The three sonatas and three partitas that comprise Bach's compositions for solo violin obviously cannot have the amplitude or depth of his greatest masses and other great orchestral and choral works. 

But an extraordinary, pointed specificity, a greatness in camera, as microcosm, a sense of completeness, breadth and depth of expression on the European instrument perhaps best-known for its expressiveness, has long been associated with these six pieces. And Gil Shaham's playing of them all--something he's long delayed, after studying and playing them privately or singly in public for a decade or more ("My basic technique has changed three times because of this music ... I've found myself questioning everything.")--gave the audience at Zellerbach a very direct sense of that completeness--a kind of perfection in the face of mortality--which marks Bach's greatest work, his signature. 

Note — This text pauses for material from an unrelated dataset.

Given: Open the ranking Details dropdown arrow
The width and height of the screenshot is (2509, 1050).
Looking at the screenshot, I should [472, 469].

It was a particular treat to hear Shaham play these intricate, difficult pieces--difficult and intricate both technically and in interpretation--not long after hearing the Montréal Symphony, led by Kent Nagano (as discussed above) perform Prokofiev's Piano Concerto No. 3 in C Major with another brilliant and driven soloist, Daniil Trifonov, while remembering Shaham's magnificent rendering of Prokofiev's Second Violin Concerto with the St. Louis Symphony led by his brother-in-law, David Robertson, at Davies a few years back--and Trifonov's marvelous encore at Zellerbach of Rachmaninoff's arrangement of the Preludio to Bach's E Major Paritita, with which Shaham began the concluding piece in his program, displaying unusual brilliance, bringing it back home from the glories of lush chromatic orchestration to its original spareness, its solitary glory on four strings. 

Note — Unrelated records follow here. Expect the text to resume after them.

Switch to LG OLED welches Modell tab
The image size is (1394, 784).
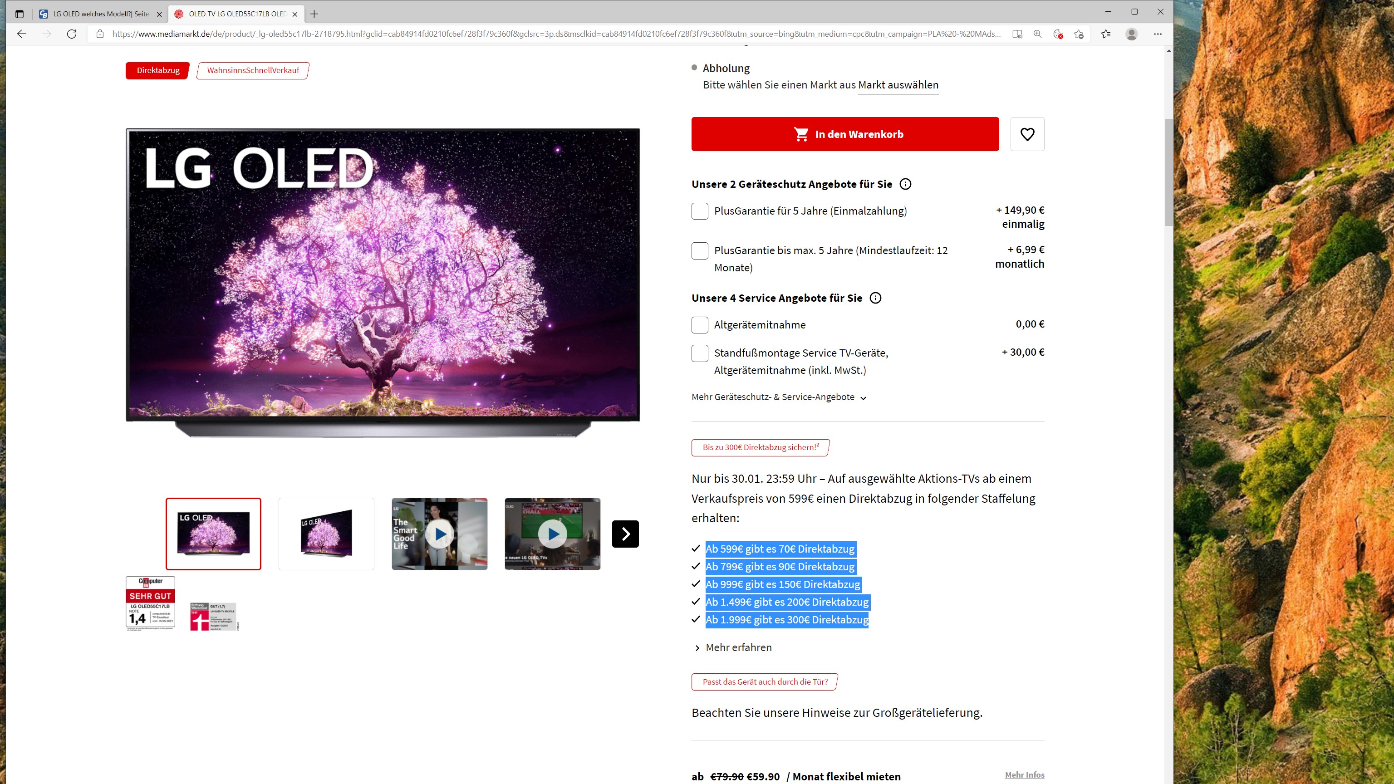[100, 14]
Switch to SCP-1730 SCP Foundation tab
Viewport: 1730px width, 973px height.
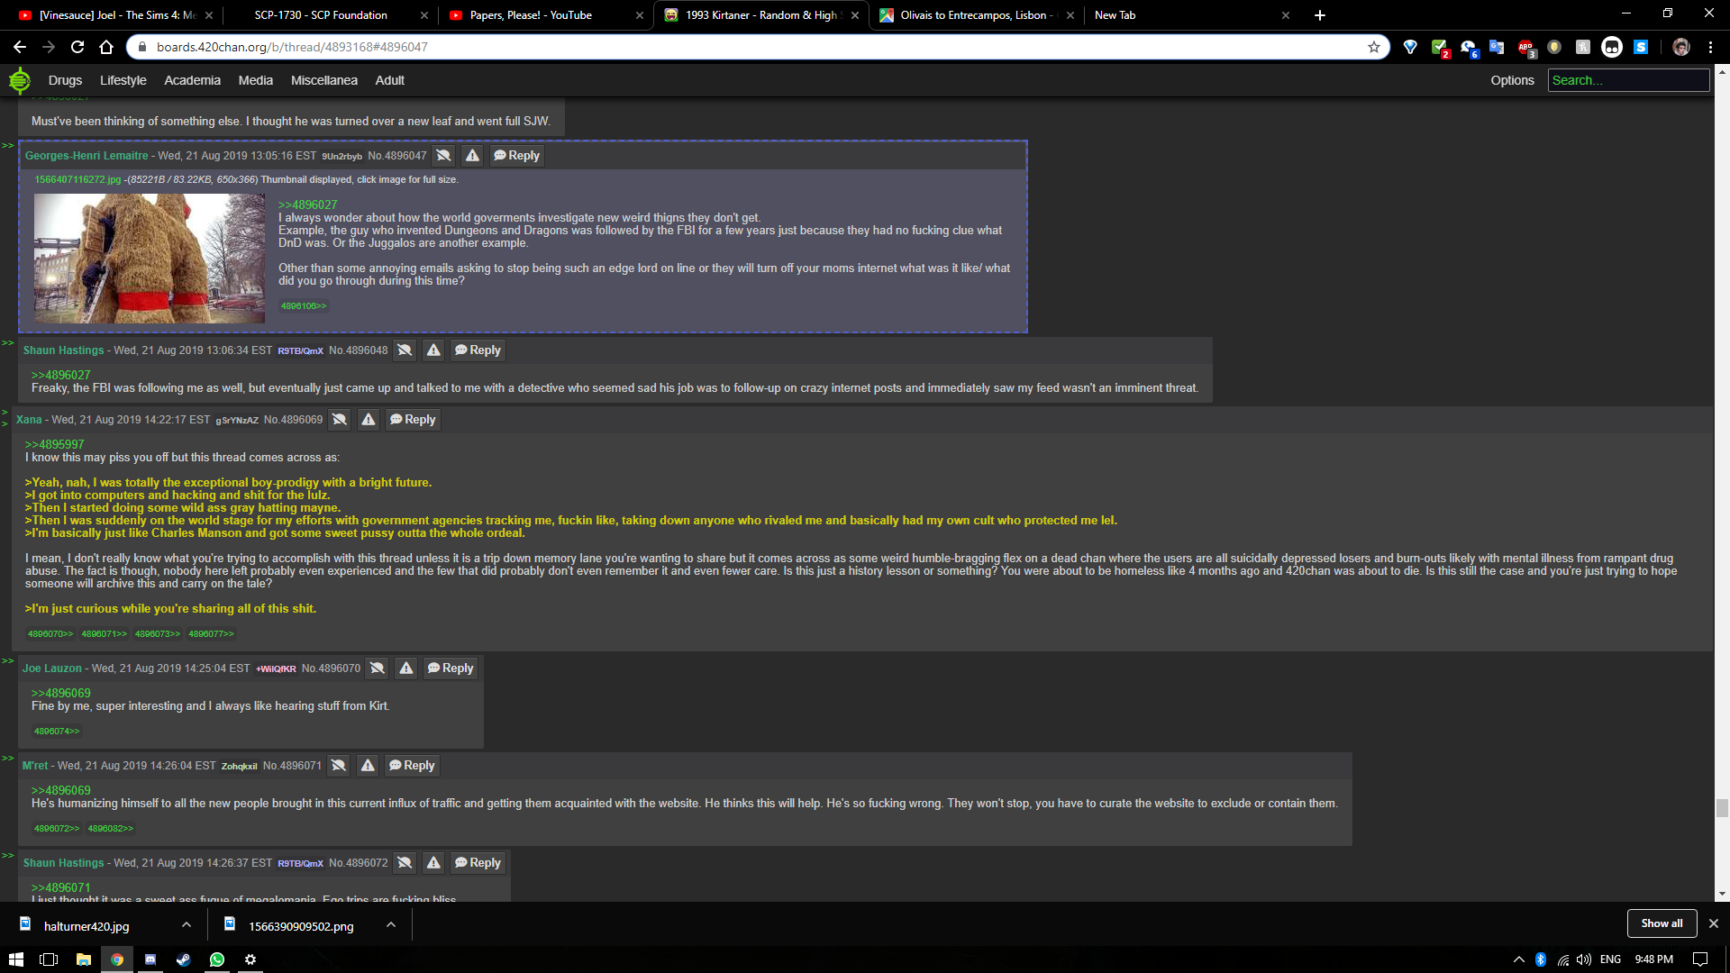pos(321,15)
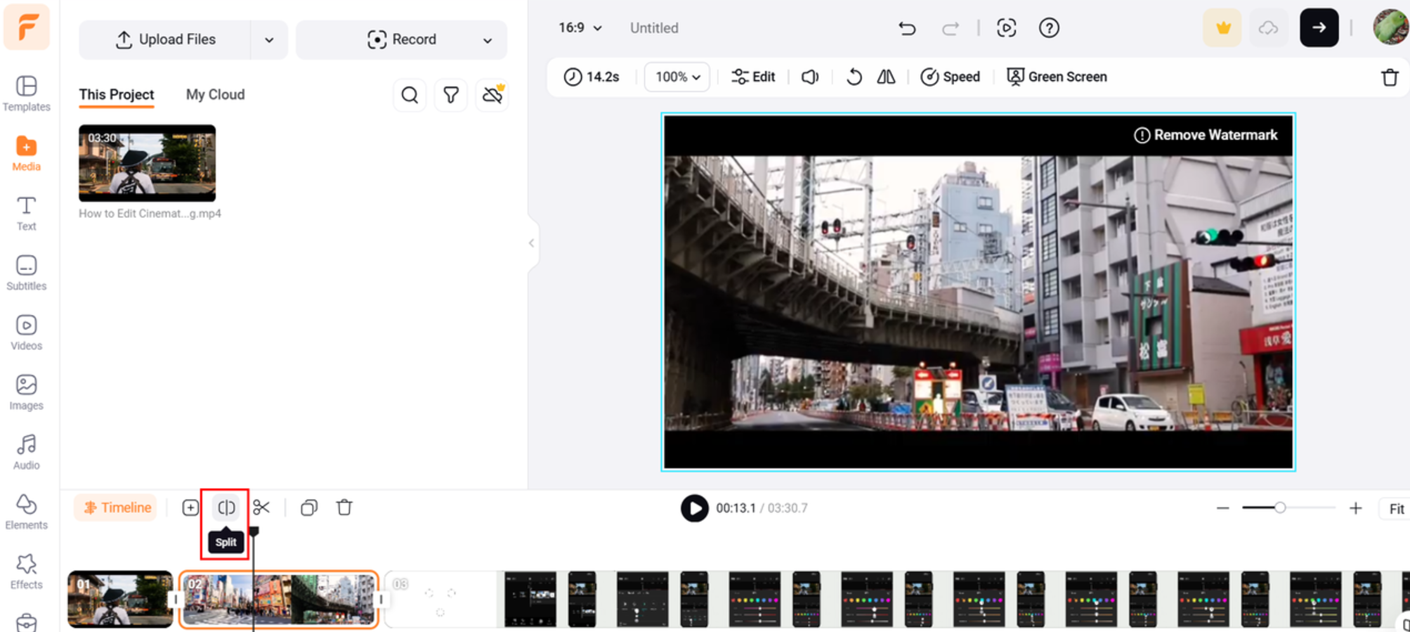Image resolution: width=1410 pixels, height=632 pixels.
Task: Open the Media panel
Action: (26, 152)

I have to agree with James MacBean's appraisal in last week's Planet: the video images by David Michalek, even at their most intriguing (as James pointed out, the single figures and couples dancing in super slow motion), distracted from the necessary attention required from the listener for the intensity and depth of Bach's masterworks, especially with such a brilliant, at times seemingly effortless, interpretation of these supremely difficult works by Shaham, who was courtly in his acknowledgment of the enthusiastic applause during the internal pauses between movements--another occasional distraction--nodding, even bowing quickly before resuming. 

The response of the audience indicated how glorious the encounter was for each listener with these unsurpassed masterpieces, rendered by a virtuoso, a unique player.